Although the results showed no statistical difference in the red, green, blue or brightness variation between the ages or age groups, it is not possible to conclude that the method is inaccurate, as there were a number of limitations.

One limitation is the storage of the tails. Some of the tails used date back to 1997 when the NBP began (University of South-Eastern Norway 2020). They were stored in the freezer, and it is possible that some of the tails could have been damaged (e.g. freezer burn), resulting in discolouration of the tail (Kaess 1961; Schmidt and Lee 2009). Resources were also limited to one grey standard, including more would have limited the need for further calibration.

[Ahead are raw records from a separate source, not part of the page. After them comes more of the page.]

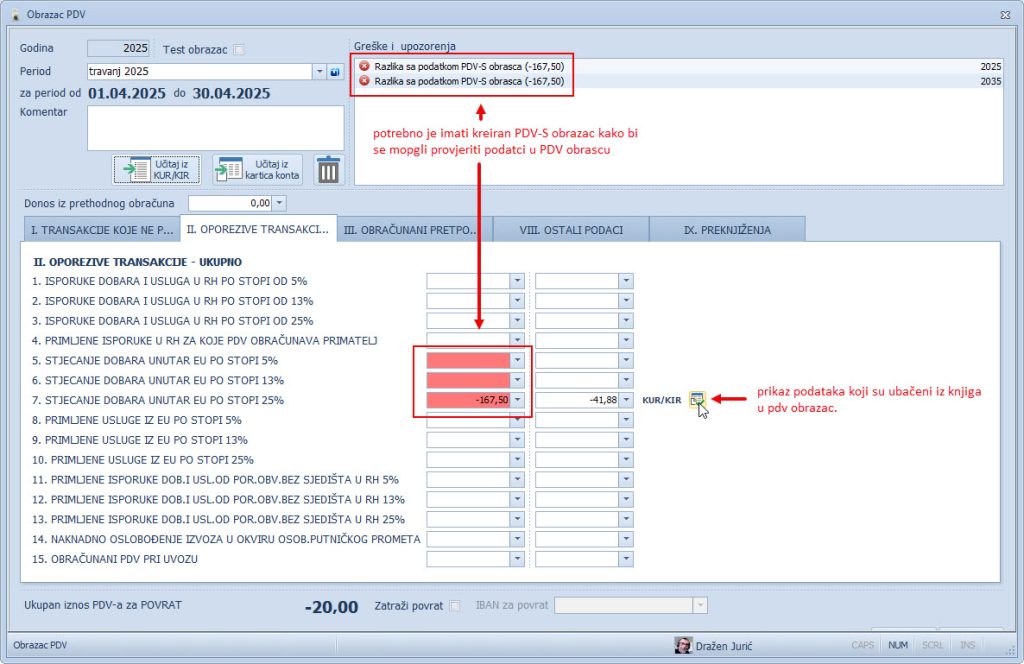The height and width of the screenshot is (664, 1024).
Task: Open dropdown for row 7 value -167,50
Action: pyautogui.click(x=518, y=400)
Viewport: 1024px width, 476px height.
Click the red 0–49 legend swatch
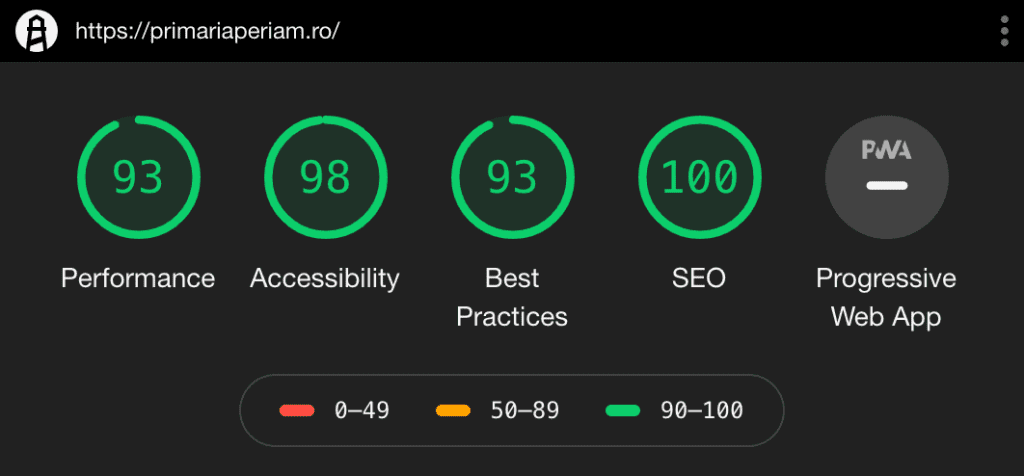tap(297, 410)
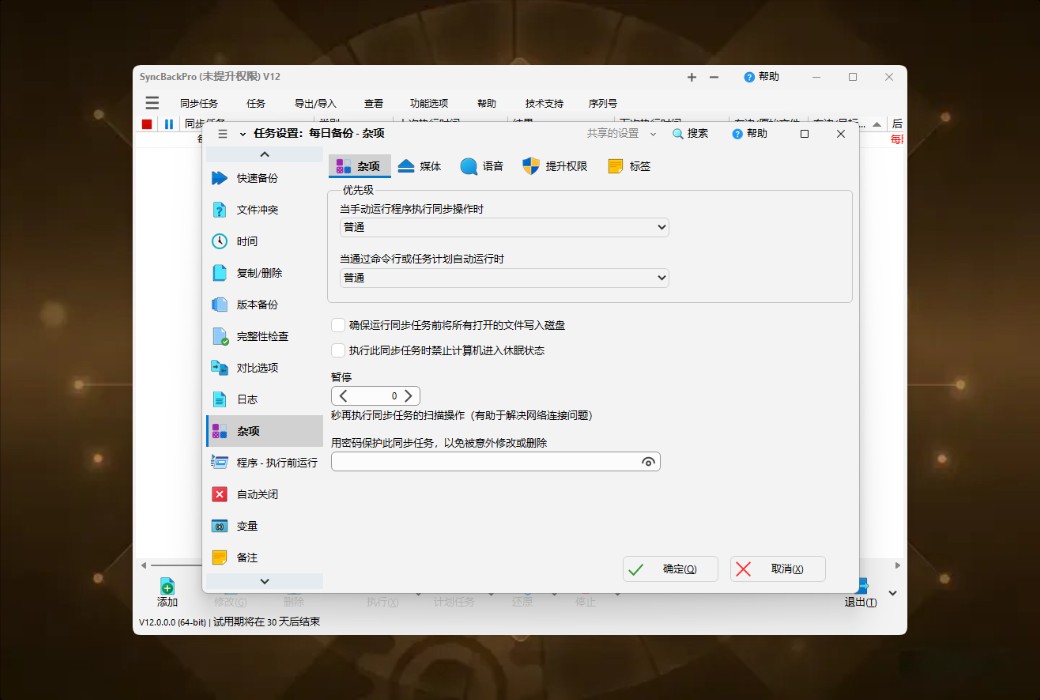
Task: Open the 文件冲突 settings page
Action: pos(257,209)
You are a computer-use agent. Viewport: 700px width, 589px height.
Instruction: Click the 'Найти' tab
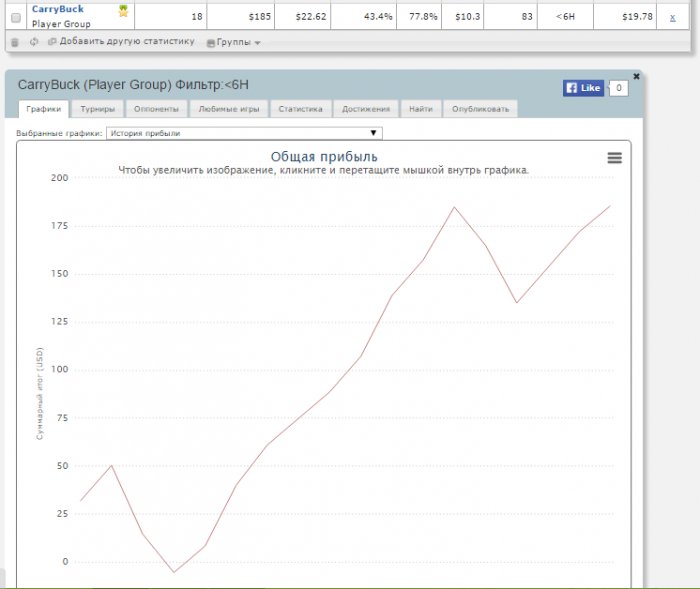[x=421, y=109]
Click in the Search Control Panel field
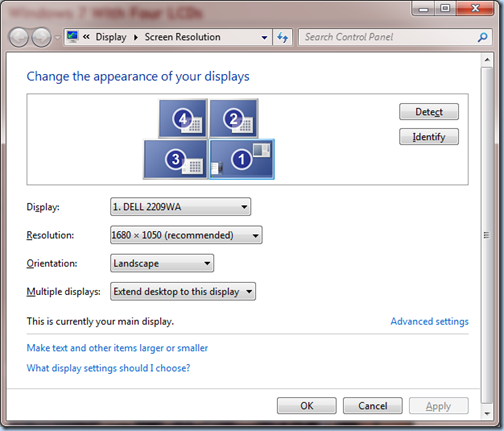Image resolution: width=504 pixels, height=431 pixels. click(387, 37)
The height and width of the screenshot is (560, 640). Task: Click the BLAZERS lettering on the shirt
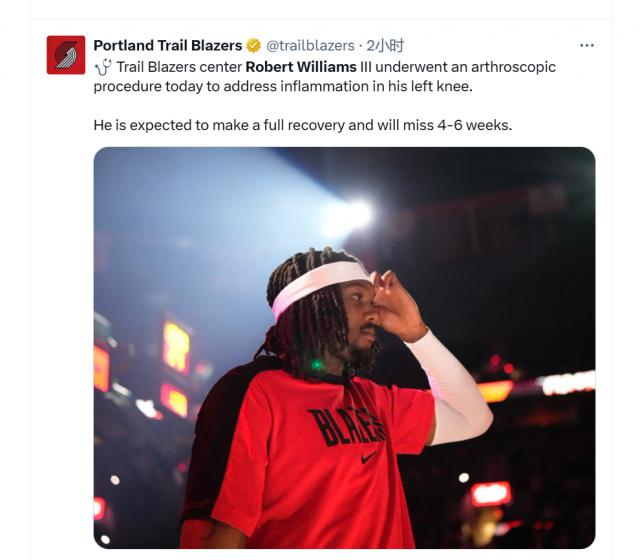click(x=347, y=426)
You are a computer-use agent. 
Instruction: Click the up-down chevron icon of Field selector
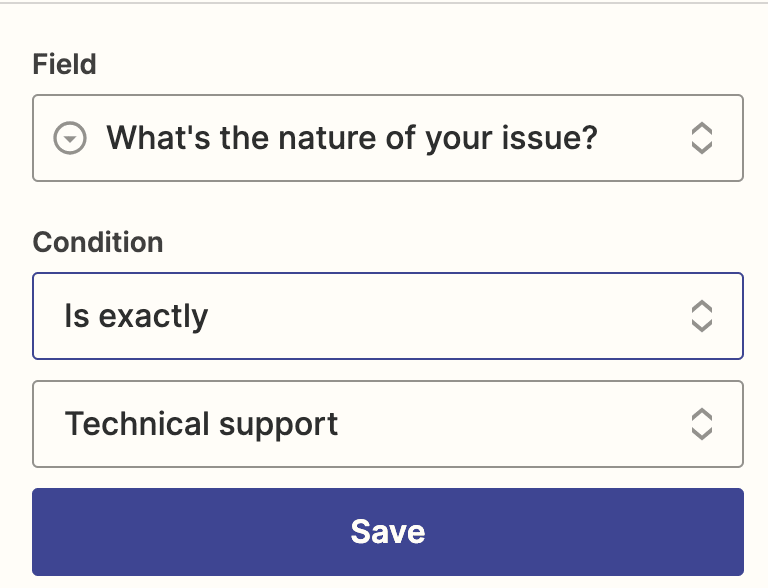[x=701, y=138]
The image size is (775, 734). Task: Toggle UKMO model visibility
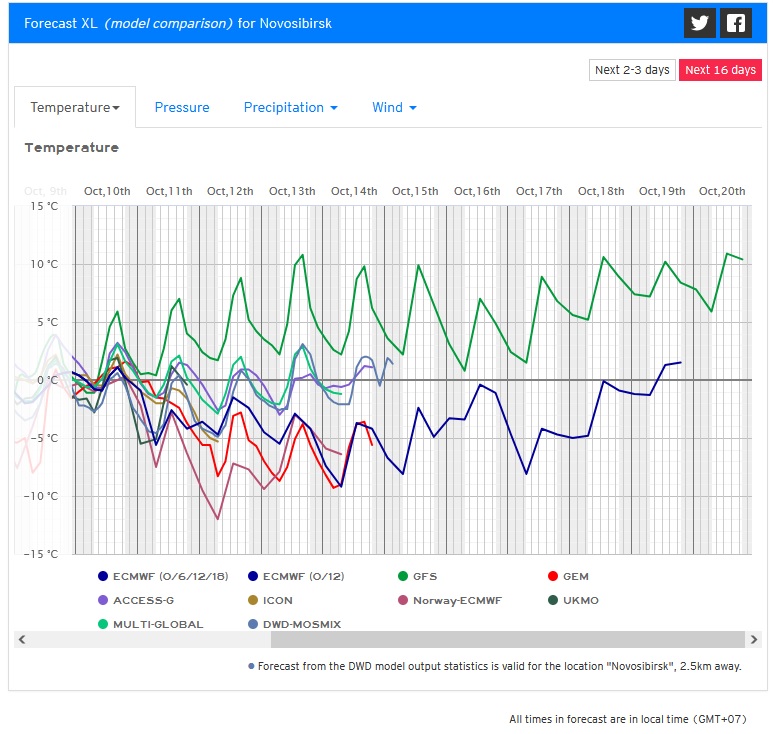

Further trials are therefore required, especially in the field with individuals of a known age using trail cameras. However, if initial field trials are unsuccessful, other non-invasive methods of ageing should be examined, such as the angularity of scales, as Brandt (1855) reports they become more angular with age.

Conclusion

The results from individual identification indicate that this method could potentially be used in non-invasive monitoring. Further trials are required using trail cameras with an external lens (Dytkowicz et al. 2023) to determine the accuracy in the field. As the method for ageing was inaccurate, field trials should also be conducted with living beavers of a known age. If successful, the methods described could be used to monitor beavers, especially captive and semi-captive populations, using non-invasive techniques.